In 1988–1989 he was Visiting Assistant Professor of Computer Science at Cornell University, Ithaca, New York.

==Research==
Higham is best known for his work on the accuracy and stability of numerical algorithms. He has more than 140 refereed publications on topics such as rounding error analysis, linear systems, least squares problems, matrix functions and nonlinear matrix equations, matrix nearness problems, condition number estimation, and generalized eigenvalue problems. He has contributed software to LAPACK and the NAG library, and has contributed code included in the MATLAB distribution.

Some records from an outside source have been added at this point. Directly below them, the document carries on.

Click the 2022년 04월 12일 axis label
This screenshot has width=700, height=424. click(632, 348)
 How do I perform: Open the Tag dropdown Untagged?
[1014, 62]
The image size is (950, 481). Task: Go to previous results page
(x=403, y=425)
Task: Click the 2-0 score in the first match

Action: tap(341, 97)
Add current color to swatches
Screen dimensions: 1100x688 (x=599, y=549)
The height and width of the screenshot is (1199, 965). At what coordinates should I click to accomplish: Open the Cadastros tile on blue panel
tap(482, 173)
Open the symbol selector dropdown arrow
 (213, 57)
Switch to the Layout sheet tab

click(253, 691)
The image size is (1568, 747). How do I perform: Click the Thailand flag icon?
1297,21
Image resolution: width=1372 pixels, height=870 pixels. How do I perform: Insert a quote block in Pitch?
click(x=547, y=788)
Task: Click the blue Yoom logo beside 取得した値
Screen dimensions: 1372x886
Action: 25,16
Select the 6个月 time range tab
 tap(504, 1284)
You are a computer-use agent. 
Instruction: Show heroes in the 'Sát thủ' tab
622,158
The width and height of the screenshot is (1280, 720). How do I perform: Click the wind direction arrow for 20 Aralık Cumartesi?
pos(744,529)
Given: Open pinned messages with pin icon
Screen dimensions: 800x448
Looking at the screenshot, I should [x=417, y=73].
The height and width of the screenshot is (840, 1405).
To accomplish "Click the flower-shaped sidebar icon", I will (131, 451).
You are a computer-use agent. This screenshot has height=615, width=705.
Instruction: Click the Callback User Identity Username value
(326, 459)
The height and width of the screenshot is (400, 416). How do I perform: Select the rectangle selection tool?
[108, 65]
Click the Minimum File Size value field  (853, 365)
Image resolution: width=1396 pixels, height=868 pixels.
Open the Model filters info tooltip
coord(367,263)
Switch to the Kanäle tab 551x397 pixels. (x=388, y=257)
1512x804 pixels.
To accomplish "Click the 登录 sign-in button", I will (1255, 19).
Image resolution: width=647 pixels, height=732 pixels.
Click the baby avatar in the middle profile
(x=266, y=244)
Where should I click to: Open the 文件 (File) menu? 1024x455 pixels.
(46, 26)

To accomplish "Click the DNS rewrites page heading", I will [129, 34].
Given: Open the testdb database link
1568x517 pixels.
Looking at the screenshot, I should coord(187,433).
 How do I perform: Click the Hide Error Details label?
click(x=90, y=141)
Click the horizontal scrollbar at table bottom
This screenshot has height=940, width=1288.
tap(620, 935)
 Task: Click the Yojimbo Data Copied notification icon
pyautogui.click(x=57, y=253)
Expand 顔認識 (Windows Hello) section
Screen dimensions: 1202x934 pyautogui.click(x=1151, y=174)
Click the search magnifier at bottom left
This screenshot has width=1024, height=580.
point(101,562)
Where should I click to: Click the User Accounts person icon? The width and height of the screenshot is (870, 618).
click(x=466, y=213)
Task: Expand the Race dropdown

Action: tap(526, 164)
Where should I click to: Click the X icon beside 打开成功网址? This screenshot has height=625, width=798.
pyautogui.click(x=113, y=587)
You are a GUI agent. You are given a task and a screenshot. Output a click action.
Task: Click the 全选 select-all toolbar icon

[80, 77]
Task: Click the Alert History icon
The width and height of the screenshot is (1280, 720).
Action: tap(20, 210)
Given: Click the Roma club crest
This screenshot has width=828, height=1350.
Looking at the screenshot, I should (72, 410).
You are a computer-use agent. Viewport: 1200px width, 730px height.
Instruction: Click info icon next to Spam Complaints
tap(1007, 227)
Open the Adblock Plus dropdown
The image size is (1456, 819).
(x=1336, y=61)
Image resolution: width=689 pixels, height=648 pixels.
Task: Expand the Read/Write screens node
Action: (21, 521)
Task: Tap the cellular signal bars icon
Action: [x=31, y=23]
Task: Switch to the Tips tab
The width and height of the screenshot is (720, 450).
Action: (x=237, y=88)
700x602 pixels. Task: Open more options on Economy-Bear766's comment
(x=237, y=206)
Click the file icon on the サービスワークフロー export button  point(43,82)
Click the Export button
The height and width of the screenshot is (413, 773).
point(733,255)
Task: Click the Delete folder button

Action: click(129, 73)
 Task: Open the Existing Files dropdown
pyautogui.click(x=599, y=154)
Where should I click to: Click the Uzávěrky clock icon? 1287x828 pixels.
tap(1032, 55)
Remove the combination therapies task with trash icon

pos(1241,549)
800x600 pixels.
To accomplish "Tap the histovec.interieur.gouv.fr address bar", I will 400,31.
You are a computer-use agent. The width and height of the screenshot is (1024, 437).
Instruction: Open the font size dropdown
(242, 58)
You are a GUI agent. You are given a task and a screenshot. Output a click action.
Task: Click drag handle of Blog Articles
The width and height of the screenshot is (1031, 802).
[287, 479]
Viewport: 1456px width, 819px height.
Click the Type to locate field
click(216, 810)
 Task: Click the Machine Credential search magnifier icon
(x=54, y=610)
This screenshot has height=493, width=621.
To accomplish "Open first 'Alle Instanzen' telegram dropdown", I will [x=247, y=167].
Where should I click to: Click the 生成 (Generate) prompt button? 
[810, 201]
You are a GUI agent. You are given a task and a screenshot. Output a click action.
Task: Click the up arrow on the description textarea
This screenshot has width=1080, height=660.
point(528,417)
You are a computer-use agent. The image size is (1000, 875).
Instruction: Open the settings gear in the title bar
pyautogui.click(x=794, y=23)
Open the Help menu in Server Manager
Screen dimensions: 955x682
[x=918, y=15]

Higham's books include Functions of Matrices: Theory and Computation (2008),Accuracy and Stability of Numerical Algorithms, Handbook of Writing for the Mathematical Sciences, and MATLAB Guide, co-authored with his brother Desmond Higham. He was Editor of the Princeton Companion to Applied Mathematics and a contributor to the Penguin Dictionary of Mathematics. His books have been translated into Chinese, Japanese and Korean.

==Professional service==
Higham served as president of the Society for Industrial and Applied Mathematics (SIAM) 2017–2018.

==Death==
Higham died on 20 January 2024 at the age of 62, after an 18 month struggle with a form of blood cancer.

==Awards and honours==
Higham's honours include the Alston S. Householder Award VI, 1987 (for the best PhD thesis in numerical algebra 1984–1987), the 1988 Leslie Fox Prize for Numerical Analysis, a 1999 Junior Whitehead Prize from the London Mathematical Society, a 2020 IMA Gold Medal, the 2019 Naylor Prize and Lectureship by the London Mathematical Society, the 2021 George Pólya Prize for Mathematical Exposition by the Society for Industrial and Applied Mathematics (SIAM), and the 2022 Hans Schneider Prize in Linear Algebra. Higham held a prestigious Royal Society Wolfson Research Merit Award (2003–2008). He was elected as a Fellow of the Royal Society in 2007 and as a ACM Fellow in 2020. In 2008 he was awarded the Fröhlich Prize in recognition of 'his leading contributions to numerical linear algebra and numerical stability analysis'. He was elected a Member of Academia Europaea in 2016. In 2022 he became Fellow of the Royal Academy of Engineering.

Higham was a Fellow of the Institute of Mathematics and Its Applications, a Fellow of the Institute of Engineering and Technology, and a Fellow of the Society for Industrial and Applied Mathematics. He was also a Fellow of the Alan Turing Institute.